SpaceApps selects PrismTech’s Vortex OpenSplice to support undersea operations with ROVs

Space Applications Services (SpaceApps) has chosen PrismTech’s Vortex OpenSplice for the DexROV project, which aims to futher the development of undersea operations with remotely operated vehicles (ROV).

DexROV is a platform of seven European organisations coordinated by SpaceApps, and has been funded by the European Commission (EC) under its H2020 Blue Growth Initiative.

The project is also using and evaluating new technologies to allow safer, more cost-effective undersea operations with ROVs.

DexROV seeks to perform dexterous undersea ROV operations with the newly selected Vortex OpenSplice technology, which is a commercial and open-source implementation of Object Management Group’s (OMG) Data-Distribution Service (DDS) standard software.

Vortex OpenSplice also enables very low bandwidth network connectivity information sharing between the ROV, satellite and piloting centres.

Space Applications Services robotics software engineer Shashank Govindaraj said: “PrismTech’s Vortex Innovator Programme has allowed us to use Vortex OpenSplice on our project.

“We have been very satisfied with the low latency communications and quality of service that Vortex OpenSplice has been able to deliver to the project.”

DexROV project also aims to reduce the costs, hazards, and number of offshore personnel needed in underwater operations in the fields of energy, communications infrastructure, science, archaeology and shipwreck recovery.

It intends to achieve this by enabling and maximising delocalised supervision capabilities for deep-sea inspection and maintenance work.

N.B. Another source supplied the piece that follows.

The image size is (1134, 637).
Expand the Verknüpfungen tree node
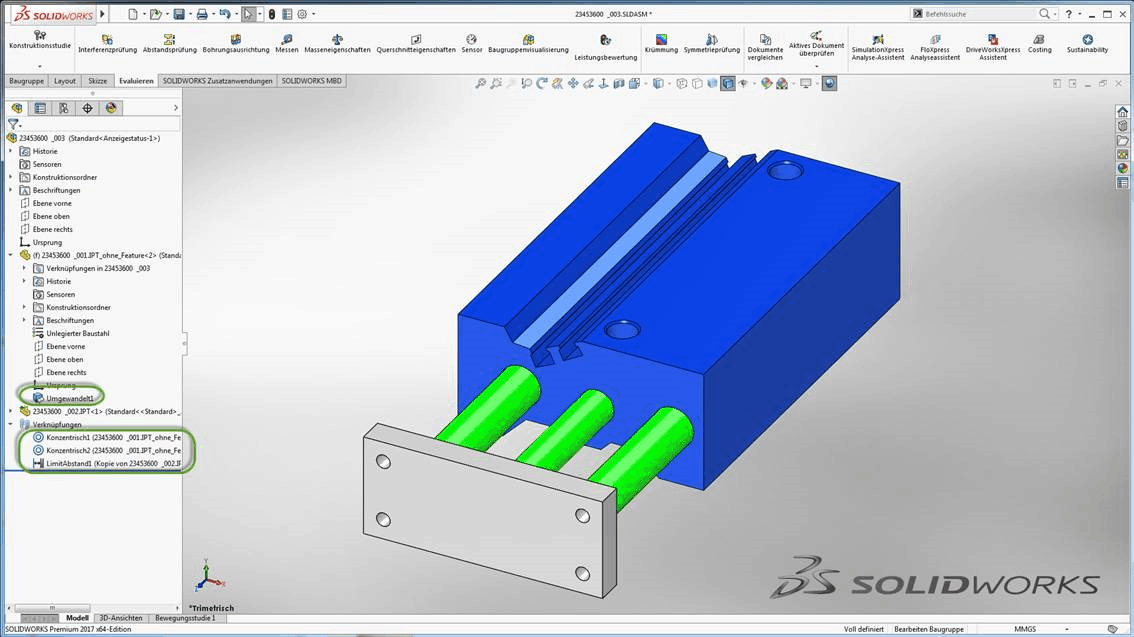coord(12,424)
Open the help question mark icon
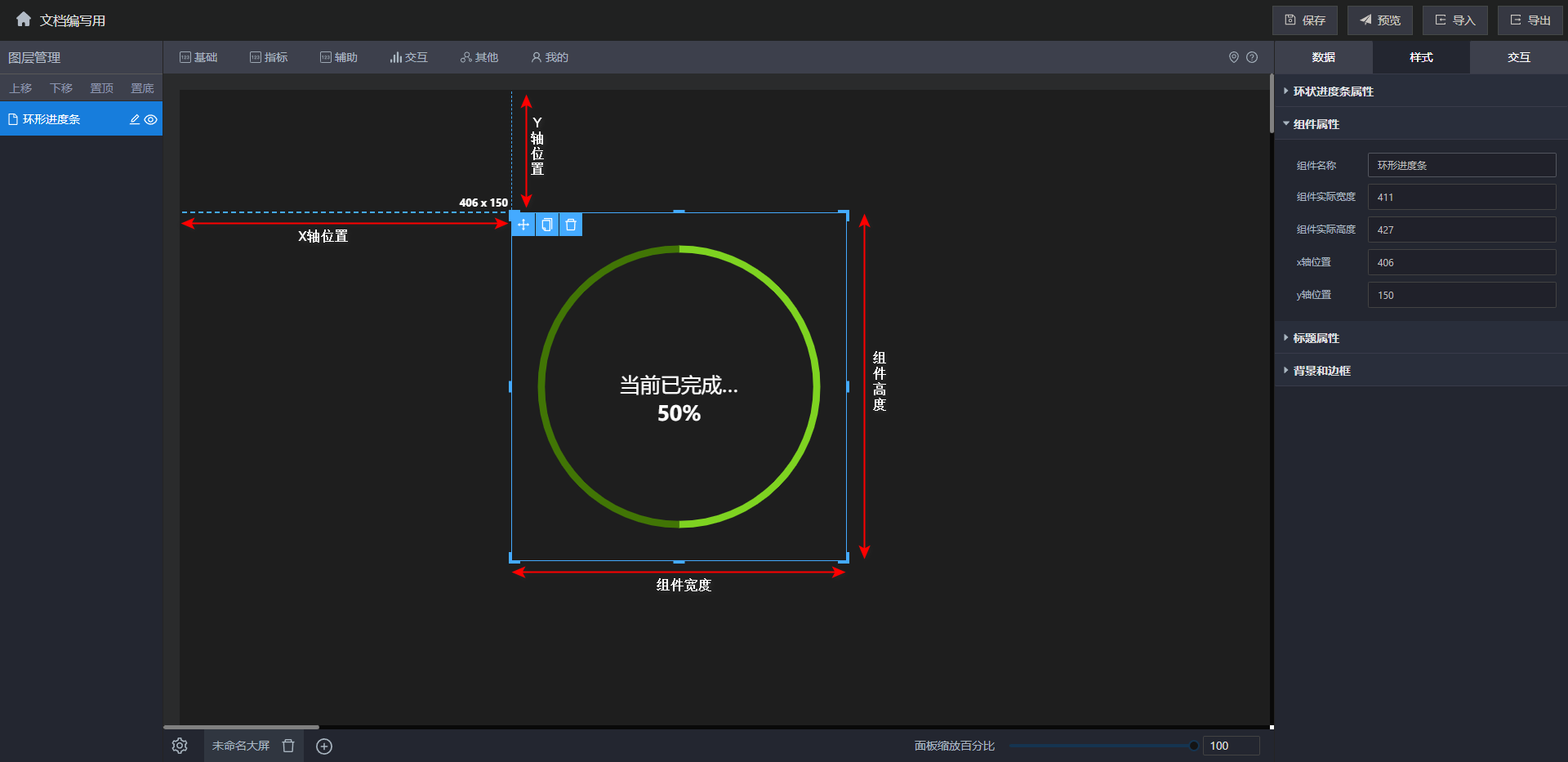 point(1252,57)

The project also seeks to move control of ROVs to shore and overcome the latency involved between onshore control centres and ROVs through autonomous operations. It further aims to develop advanced dexterous tools with the capacity to grip and manipulate in ways similar to a human hand.

The results of DexROV are set to be demonstrated during a series of test campaigns in a 1,300m deep representative trial in the Mediterranean Sea.